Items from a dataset
*-*-*
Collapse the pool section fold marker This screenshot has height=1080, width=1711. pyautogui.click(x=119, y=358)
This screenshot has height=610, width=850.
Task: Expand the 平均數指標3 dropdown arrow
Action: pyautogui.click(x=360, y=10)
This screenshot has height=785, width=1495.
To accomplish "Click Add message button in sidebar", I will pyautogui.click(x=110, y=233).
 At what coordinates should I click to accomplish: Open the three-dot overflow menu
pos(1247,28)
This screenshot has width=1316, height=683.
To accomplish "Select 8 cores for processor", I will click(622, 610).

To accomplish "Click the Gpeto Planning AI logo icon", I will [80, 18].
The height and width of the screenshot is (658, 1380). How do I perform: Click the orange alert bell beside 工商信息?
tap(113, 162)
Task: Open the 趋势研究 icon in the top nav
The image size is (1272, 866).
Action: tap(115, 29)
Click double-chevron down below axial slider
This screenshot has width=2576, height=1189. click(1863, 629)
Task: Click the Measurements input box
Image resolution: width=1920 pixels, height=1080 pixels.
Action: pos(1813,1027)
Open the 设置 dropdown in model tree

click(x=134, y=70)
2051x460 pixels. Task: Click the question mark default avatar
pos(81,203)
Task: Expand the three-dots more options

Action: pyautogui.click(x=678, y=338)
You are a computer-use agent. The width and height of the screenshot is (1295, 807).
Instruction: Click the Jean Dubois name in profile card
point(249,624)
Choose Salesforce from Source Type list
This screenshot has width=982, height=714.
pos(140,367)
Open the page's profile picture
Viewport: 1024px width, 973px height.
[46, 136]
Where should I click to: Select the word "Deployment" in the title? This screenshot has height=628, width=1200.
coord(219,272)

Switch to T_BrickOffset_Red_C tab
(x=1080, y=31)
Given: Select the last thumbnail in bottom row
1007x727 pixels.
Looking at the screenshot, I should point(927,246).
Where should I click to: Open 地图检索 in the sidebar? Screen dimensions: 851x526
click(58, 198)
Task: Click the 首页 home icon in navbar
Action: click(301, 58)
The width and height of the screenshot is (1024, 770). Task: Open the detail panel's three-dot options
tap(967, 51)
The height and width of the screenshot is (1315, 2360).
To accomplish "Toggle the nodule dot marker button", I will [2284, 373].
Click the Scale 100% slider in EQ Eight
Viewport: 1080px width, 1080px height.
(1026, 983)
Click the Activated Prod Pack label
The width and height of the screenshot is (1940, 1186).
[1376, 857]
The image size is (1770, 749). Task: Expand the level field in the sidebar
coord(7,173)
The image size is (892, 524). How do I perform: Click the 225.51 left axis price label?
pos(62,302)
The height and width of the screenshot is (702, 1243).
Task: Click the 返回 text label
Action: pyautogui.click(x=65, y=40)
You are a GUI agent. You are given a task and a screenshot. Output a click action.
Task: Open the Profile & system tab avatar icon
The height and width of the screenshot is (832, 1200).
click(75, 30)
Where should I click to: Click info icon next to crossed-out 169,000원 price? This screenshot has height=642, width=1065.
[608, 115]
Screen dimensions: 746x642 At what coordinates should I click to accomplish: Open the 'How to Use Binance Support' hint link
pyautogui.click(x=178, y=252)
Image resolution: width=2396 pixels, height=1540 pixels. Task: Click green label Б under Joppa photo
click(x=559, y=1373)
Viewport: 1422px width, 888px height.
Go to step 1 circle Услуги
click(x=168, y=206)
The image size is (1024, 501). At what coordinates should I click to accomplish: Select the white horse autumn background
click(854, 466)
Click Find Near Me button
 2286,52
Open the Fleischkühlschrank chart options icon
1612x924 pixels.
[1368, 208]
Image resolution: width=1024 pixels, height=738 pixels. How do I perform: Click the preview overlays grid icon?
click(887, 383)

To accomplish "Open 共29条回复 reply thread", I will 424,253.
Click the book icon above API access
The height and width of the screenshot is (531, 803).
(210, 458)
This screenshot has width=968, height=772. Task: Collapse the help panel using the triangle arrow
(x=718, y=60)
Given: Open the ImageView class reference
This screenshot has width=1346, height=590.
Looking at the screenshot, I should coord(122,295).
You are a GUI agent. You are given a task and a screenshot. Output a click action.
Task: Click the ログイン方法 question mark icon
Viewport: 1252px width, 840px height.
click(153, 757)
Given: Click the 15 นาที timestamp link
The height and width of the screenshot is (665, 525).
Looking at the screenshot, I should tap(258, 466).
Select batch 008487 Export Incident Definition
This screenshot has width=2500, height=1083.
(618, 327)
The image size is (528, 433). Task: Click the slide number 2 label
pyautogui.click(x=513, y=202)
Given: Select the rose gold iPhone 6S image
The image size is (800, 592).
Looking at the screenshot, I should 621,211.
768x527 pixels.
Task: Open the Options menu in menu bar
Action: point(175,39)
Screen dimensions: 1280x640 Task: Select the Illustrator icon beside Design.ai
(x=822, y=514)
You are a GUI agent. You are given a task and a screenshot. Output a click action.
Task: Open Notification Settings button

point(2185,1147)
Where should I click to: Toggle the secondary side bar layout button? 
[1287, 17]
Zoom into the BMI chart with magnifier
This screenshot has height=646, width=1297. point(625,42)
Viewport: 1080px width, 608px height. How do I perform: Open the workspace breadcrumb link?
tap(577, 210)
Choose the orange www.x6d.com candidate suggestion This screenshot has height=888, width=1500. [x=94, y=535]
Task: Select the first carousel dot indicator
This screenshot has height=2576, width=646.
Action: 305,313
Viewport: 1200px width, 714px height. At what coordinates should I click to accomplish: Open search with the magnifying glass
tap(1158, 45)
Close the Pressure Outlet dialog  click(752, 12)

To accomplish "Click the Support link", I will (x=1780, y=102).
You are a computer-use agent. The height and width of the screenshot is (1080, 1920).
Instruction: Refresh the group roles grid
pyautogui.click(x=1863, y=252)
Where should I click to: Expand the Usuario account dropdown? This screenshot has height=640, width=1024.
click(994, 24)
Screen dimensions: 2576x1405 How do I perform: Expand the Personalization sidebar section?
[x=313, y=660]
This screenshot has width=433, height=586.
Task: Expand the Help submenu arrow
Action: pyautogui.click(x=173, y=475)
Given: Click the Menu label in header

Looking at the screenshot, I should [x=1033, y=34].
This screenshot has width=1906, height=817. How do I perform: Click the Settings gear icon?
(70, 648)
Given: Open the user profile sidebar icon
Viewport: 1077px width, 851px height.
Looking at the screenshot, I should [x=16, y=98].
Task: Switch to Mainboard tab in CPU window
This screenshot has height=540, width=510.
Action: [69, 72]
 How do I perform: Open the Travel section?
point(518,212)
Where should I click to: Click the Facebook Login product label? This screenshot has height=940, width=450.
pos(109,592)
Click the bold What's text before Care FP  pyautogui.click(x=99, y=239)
*-*-*
BRIEF. Convert the items above into a numbered list, one entry per non-blank line, and drop every blank line.

RESULT OF THIS TASK.
1. Collapse the pool section fold marker This screenshot has height=1080, width=1711. pyautogui.click(x=119, y=358)
2. This screenshot has height=610, width=850.
3. Task: Expand the 平均數指標3 dropdown arrow
4. Action: pyautogui.click(x=360, y=10)
5. This screenshot has height=785, width=1495.
6. To accomplish "Click Add message button in sidebar", I will pyautogui.click(x=110, y=233).
7.  At what coordinates should I click to accomplish: Open the three-dot overflow menu
8. pos(1247,28)
9. This screenshot has width=1316, height=683.
10. To accomplish "Select 8 cores for processor", I will click(622, 610).
11. To accomplish "Click the Gpeto Planning AI logo icon", I will [80, 18].
12. The height and width of the screenshot is (658, 1380). How do I perform: Click the orange alert bell beside 工商信息?
13. tap(113, 162)
14. Task: Open the 趋势研究 icon in the top nav
15. The image size is (1272, 866).
16. Action: tap(115, 29)
17. Click double-chevron down below axial slider
18. This screenshot has width=2576, height=1189. click(1863, 629)
19. Task: Click the Measurements input box
20. Image resolution: width=1920 pixels, height=1080 pixels.
21. Action: pos(1813,1027)
22. Open the 设置 dropdown in model tree
23. click(x=134, y=70)
24. 2051x460 pixels. Task: Click the question mark default avatar
25. pos(81,203)
26. Task: Expand the three-dots more options
27. Action: pyautogui.click(x=678, y=338)
28. You are a computer-use agent. The width and height of the screenshot is (1295, 807).
29. Instruction: Click the Jean Dubois name in profile card
30. point(249,624)
31. Choose Salesforce from Source Type list
32. This screenshot has width=982, height=714.
33. pos(140,367)
34. Open the page's profile picture
35. Viewport: 1024px width, 973px height.
36. [46, 136]
37. Where should I click to: Select the word "Deployment" in the title? This screenshot has height=628, width=1200.
38. coord(219,272)
39. Switch to T_BrickOffset_Red_C tab
40. (x=1080, y=31)
41. Given: Select the last thumbnail in bottom row
42. 1007x727 pixels.
43. Looking at the screenshot, I should point(927,246).
44. Where should I click to: Open 地图检索 in the sidebar? Screen dimensions: 851x526
45. click(58, 198)
46. Task: Click the 首页 home icon in navbar
47. Action: click(301, 58)
48. The width and height of the screenshot is (1024, 770). Task: Open the detail panel's three-dot options
49. tap(967, 51)
50. The height and width of the screenshot is (1315, 2360).
51. To accomplish "Toggle the nodule dot marker button", I will [2284, 373].
52. Click the Scale 100% slider in EQ Eight
53. Viewport: 1080px width, 1080px height.
54. (1026, 983)
55. Click the Activated Prod Pack label
56. The width and height of the screenshot is (1940, 1186).
57. [1376, 857]
58. The image size is (1770, 749). Task: Expand the level field in the sidebar
59. coord(7,173)
60. The image size is (892, 524). How do I perform: Click the 225.51 left axis price label?
61. pos(62,302)
62. The height and width of the screenshot is (702, 1243).
63. Task: Click the 返回 text label
64. Action: pyautogui.click(x=65, y=40)
65. You are a GUI agent. You are given a task and a screenshot. Output a click action.
66. Task: Open the Profile & system tab avatar icon
67. The height and width of the screenshot is (832, 1200).
68. click(75, 30)
69. Where should I click to: Click info icon next to crossed-out 169,000원 price? This screenshot has height=642, width=1065.
70. [608, 115]
71. Screen dimensions: 746x642 At what coordinates should I click to accomplish: Open the 'How to Use Binance Support' hint link
72. pyautogui.click(x=178, y=252)
73. Image resolution: width=2396 pixels, height=1540 pixels. Task: Click green label Б under Joppa photo
74. click(x=559, y=1373)
75. Viewport: 1422px width, 888px height.
76. Go to step 1 circle Услуги
77. click(x=168, y=206)
78. The image size is (1024, 501). At what coordinates should I click to accomplish: Select the white horse autumn background
79. click(854, 466)
80. Click Find Near Me button
81.  2286,52
82. Open the Fleischkühlschrank chart options icon
83. 1612x924 pixels.
84. [1368, 208]
85. Image resolution: width=1024 pixels, height=738 pixels. How do I perform: Click the preview overlays grid icon?
86. click(887, 383)
87. To accomplish "Open 共29条回复 reply thread", I will 424,253.
88. Click the book icon above API access
89. The height and width of the screenshot is (531, 803).
90. (210, 458)
91. This screenshot has width=968, height=772. Task: Collapse the help panel using the triangle arrow
92. (x=718, y=60)
93. Given: Open the ImageView class reference
94. This screenshot has width=1346, height=590.
95. Looking at the screenshot, I should coord(122,295).
96. You are a GUI agent. You are given a task and a screenshot. Output a click action.
97. Task: Click the ログイン方法 question mark icon
98. Viewport: 1252px width, 840px height.
99. click(153, 757)
100. Given: Click the 15 นาที timestamp link
101. The height and width of the screenshot is (665, 525).
102. Looking at the screenshot, I should tap(258, 466).
103. Select batch 008487 Export Incident Definition
104. This screenshot has width=2500, height=1083.
105. (618, 327)
106. The image size is (528, 433). Task: Click the slide number 2 label
107. pyautogui.click(x=513, y=202)
108. Given: Select the rose gold iPhone 6S image
109. The image size is (800, 592).
110. Looking at the screenshot, I should 621,211.
111. 768x527 pixels.
112. Task: Open the Options menu in menu bar
113. Action: point(175,39)
114. Screen dimensions: 1280x640 Task: Select the Illustrator icon beside Design.ai
115. (x=822, y=514)
116. You are a GUI agent. You are given a task and a screenshot. Output a click action.
117. Task: Open Notification Settings button
118. point(2185,1147)
119. Where should I click to: Toggle the secondary side bar layout button? 
120. [1287, 17]
121. Zoom into the BMI chart with magnifier
122. This screenshot has height=646, width=1297. point(625,42)
123. Viewport: 1080px width, 608px height. How do I perform: Open the workspace breadcrumb link?
124. tap(577, 210)
125. Choose the orange www.x6d.com candidate suggestion This screenshot has height=888, width=1500. [x=94, y=535]
126. Task: Select the first carousel dot indicator
127. This screenshot has height=2576, width=646.
128. Action: 305,313
129. Viewport: 1200px width, 714px height. At what coordinates should I click to accomplish: Open search with the magnifying glass
130. tap(1158, 45)
131. Close the Pressure Outlet dialog  click(752, 12)
132. To accomplish "Click the Support link", I will (x=1780, y=102).
133. You are a computer-use agent. The height and width of the screenshot is (1080, 1920).
134. Instruction: Refresh the group roles grid
135. pyautogui.click(x=1863, y=252)
136. Where should I click to: Expand the Usuario account dropdown? This screenshot has height=640, width=1024.
137. click(994, 24)
138. Screen dimensions: 2576x1405 How do I perform: Expand the Personalization sidebar section?
139. [x=313, y=660]
140. This screenshot has width=433, height=586.
141. Task: Expand the Help submenu arrow
142. Action: pyautogui.click(x=173, y=475)
143. Given: Click the Menu label in header
144. Looking at the screenshot, I should [x=1033, y=34].
145. This screenshot has width=1906, height=817. How do I perform: Click the Settings gear icon?
146. (70, 648)
147. Given: Open the user profile sidebar icon
148. Viewport: 1077px width, 851px height.
149. Looking at the screenshot, I should [x=16, y=98].
150. Task: Switch to Mainboard tab in CPU window
151. This screenshot has height=540, width=510.
152. Action: [69, 72]
153.  How do I perform: Open the Travel section?
154. point(518,212)
155. Where should I click to: Click the Facebook Login product label? This screenshot has height=940, width=450.
156. pos(109,592)
157. Click the bold What's text before Care FP  pyautogui.click(x=99, y=239)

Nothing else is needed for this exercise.